Bug #9678 Client library hangs after network communication failiure
Submitted: 6 Apr 2005 13:51 Modified: 13 Oct 2006 18:12
Reporter: Andy Hobbs Email Updates:
Status: Closed Impact on me:
None 
Category:MySQL Server: C API (client library) Severity:S2 (Serious)
Version:4.1.10a OS:Linux (Linux 2.4)
Assigned to: CPU Architecture:Any

[6 Apr 2005 13:51] Andy Hobbs
Description:
This may at first seem like a repeat of Bug #4143 but I believe have found a bug not a feature request.

In brief the bug is:
If a connection is terminated without being closed, usually caused by a hardware error, all the client library functions will hang when called for approximatley 15 minutes. This is due to a blocking read in vio_read(). The previous bug report suggested implementing read/write timeouts as a solution

Although implementing a read/write timeout would reduce the time spent waiting in the situation described in the afore mentioned bug it won't fix the bug.
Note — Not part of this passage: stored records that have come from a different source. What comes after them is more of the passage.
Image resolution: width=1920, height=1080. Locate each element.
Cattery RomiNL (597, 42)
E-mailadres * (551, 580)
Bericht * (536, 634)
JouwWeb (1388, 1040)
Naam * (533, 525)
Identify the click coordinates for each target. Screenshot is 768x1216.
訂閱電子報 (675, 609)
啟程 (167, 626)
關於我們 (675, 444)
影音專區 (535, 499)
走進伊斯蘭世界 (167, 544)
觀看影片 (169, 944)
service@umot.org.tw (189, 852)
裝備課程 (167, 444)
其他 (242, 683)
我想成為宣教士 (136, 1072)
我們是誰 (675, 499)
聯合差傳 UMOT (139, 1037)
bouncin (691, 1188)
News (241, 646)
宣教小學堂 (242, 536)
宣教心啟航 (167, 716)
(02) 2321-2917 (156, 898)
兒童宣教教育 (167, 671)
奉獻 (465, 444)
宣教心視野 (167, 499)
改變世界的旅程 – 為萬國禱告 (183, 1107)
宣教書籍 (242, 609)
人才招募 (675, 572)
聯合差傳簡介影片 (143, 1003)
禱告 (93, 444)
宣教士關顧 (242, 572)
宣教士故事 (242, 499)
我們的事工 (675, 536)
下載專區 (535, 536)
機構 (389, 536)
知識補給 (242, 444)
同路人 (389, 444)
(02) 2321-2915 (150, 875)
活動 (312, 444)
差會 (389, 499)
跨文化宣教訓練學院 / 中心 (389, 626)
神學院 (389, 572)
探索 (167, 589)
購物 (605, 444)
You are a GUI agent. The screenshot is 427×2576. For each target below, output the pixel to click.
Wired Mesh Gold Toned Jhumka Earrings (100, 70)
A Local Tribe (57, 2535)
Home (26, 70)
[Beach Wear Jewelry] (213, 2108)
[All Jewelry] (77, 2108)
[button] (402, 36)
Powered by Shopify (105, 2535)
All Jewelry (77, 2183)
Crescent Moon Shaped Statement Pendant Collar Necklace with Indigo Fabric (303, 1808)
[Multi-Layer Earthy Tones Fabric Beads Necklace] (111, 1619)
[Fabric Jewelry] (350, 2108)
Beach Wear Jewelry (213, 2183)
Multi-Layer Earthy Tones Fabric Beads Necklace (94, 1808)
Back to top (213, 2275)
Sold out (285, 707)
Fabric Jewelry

Using mysql_ping() as an example:
1) Connection is established to the server
2) hardware failure occurs, server disapears off the network
3) the Ping request is sent to the server using vio_write() 
4) vio_read() is called and blocks for 15 minutes

After the write occurs a network error is returned almost immediately which can be detected using select() specifying both a read fd_set and a write fd_set. The error returned in this scenerio is "No route to host" which is not an error significant enough to cause read() or write() to return -1 as the route may become available.

I think this is a bug becsuse the operating system is reporting an error which MySQL is ignoring.

I have reported this as a severity 1 as per the "Definitions of Severity Levels" page because the library calls hang indefinitley (15 minutes is as good as indefinite) and there is NO avilable workaround.

How to repeat:
1) Connect to the server
2) Make the server 'invisible' this is best done either by binding a second IP address and then releasing it or by adding an iptables --dport 3306 -j DROP to the server
3) Issue a request on the existing connection
4) Go and make a cup of tea (or coffee)

Suggested fix:
Although the return value of write() in vio_write() is checked for being -1 this will only report local errors not remote errors

The library should check for errors on the socket using select() before calling read() to catch any other errors. Since there is only one socket being used the performance loss from using select() will be minimal, especially as in most cases the read will block for a short time anyway (even if the server response is instant)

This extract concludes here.